Year of the Linux Desktop

Why has there never been a Year of the Linux Desktop? Perhaps for several reasons, in no particular order.

  • No common package management. Non technical users want a simple click-and-install solution regardless of the distro they use and for any software they want to use.
  • Packages often break with each new OS release, requiring recompiling.
  • Not preinstalled by common hardware vendors.
  • Short life cycles and break neck rapid release development.
  • Unlike the server market, the home and non enterprise market is more challenging to monetize.
  • Inability to run popular Windows games.
  • Inability to run a handful of popular vertical software apps, such as Quicken, QuickBooks, Photoshop, Evernote, or AutoCAD — without the convolution of WINE.
  • The absence of a one-click solution to install non-free apps and support, such as media codecs, proprietary drivers, and firmware.
  • Peripheral support remains hit-and-miss with certain vendors.
  • Idiotic statutes such as DMCA.
  • Non technical users who are aware of Linux still perceive Linux as a geek’s operating system.
  • A persistence by Linux developers and advocates with doing things the “Unix way” — whatever that ambiguous definition might be, rather than just making things usable.
  • User hostile solutions like manually editing the boot loader with nomodeset to fix video problems.
  • Overwhelmingly designed by geeks for geeks.
  • Software patents.
  • Developer presumptions that non technical users will use a terminal to solve problems rather than produce robust GUI solutions.
  • A false belief that proprietary software is inferior in all ways.
  • Developer attitudes of “We design what we want and like,” rather than make usable and appealing software.
  • Developer attitudes that they know best rather than actually conduct usability testing with non technical users.
  • An unwillingness by developers and advocates to accommodate non technical users.
  • The NIH (Not Invented Here) attitude of developers (fragmentation) within similar software projects.
  • An RTFM attitude by developers and advocates rather than create robust GUIs.
  • Chasing OS “convergence” to the point that desktop usage is crippled beyond sense.
  • A user shift to mobile devices.

Manually installing Windows might take a couple of hours compared to 15 minutes with a Linux distro, but the opposite is true with the out-of-the-box experience after booting into the desktop. Tweak, tweak, tweak to create a desktop usable by non technical users. This is a problem more with distro maintainers trying to impress fellow geeks than the software developers.

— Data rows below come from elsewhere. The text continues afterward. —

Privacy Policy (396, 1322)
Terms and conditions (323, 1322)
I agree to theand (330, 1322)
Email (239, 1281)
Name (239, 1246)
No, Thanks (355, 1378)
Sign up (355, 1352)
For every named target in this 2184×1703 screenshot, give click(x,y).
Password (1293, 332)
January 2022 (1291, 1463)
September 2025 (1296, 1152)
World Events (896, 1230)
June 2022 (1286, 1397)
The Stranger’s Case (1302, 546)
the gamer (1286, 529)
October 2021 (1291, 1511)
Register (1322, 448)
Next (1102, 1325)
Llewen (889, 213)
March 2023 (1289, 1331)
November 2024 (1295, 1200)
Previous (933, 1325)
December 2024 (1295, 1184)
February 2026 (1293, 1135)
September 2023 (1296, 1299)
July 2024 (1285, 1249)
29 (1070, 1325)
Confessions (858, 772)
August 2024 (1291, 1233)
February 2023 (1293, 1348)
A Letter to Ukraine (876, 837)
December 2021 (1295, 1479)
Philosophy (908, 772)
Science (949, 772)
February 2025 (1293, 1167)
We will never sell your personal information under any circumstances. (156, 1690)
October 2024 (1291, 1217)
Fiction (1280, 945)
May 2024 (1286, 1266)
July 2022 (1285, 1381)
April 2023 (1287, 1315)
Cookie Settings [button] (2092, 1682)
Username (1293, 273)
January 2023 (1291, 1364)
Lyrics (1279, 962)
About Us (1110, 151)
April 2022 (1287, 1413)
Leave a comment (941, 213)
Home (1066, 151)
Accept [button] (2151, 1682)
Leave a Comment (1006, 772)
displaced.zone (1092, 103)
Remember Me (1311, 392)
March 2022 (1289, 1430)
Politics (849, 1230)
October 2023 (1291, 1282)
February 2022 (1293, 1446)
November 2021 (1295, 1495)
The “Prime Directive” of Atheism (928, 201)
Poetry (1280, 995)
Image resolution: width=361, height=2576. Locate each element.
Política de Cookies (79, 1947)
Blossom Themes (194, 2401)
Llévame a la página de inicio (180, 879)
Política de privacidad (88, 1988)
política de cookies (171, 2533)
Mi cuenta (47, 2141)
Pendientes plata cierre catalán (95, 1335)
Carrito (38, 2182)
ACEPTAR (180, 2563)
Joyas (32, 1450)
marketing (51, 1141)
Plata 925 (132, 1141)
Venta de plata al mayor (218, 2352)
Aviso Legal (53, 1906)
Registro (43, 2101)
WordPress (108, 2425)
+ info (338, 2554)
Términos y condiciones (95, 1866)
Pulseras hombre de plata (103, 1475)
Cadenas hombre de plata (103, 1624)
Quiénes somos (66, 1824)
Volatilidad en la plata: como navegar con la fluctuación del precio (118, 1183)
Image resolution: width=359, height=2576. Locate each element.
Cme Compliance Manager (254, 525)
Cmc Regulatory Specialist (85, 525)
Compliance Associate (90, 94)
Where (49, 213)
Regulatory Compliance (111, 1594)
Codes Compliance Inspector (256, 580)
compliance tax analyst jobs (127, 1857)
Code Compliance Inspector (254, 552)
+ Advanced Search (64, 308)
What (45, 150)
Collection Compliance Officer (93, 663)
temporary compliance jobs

The arguments that there are too many distros and desktop environments are without foundation. Most non technical users are not even aware Linux exists, let alone the many choices. Besides, nobody offers this argument about cars or bread toasters. This is a flawed argument speculated on by Linux advocates only.

Where to start? Choice is not an obstacle — choose a distro and a desktop environment. Configure that system for non technical users rather than for geeks. Provide support for non technical users. Stop treating systems as geek toys. Develop software that is intuitive and usable by non technical users. Stop depending on geek work-arounds, such as clunky shell scripts, terminals, and obtuse boot parameters. Empahsize GUI controls rather than scripts, terminals, and editing config files. Engage non technical users in software testing rather than singing to the choir of fellow geeks. Become involved in support forums rather than isolating support discussions to elitist ivory towered IRC chanels.

Backwards compatibility is a joke in Linux software development. Developers routinely rip support for older hardware or older tool kits. Non technical users do not understand why they can run Windows apps from 15 years ago and can’t run Linux software from only a year ago. Upstream support software often is changed to tickle the desires of developers and those changes break all existing software dependent on that software. The general developer attitude with this kind of development seems to be shoulder shrugs.

The argument that the desktop no longer matters is empty. The desktop is not going to disappear any time soon in the enterprise. Or with home users.

A note — Android and Chrome OS are not Linux based operating systems. Please stop fooling yourselves about that. Those OSs are loss leaders, developed primarily for data mining to produce targeted advertising. That goal conflicts with free/libre philosophy. That does not mean the interface is poorly designed.

By the way — anybody already using a Linux based system seldom worries about the Year of the Linux Desktop. That day and year arrived long ago.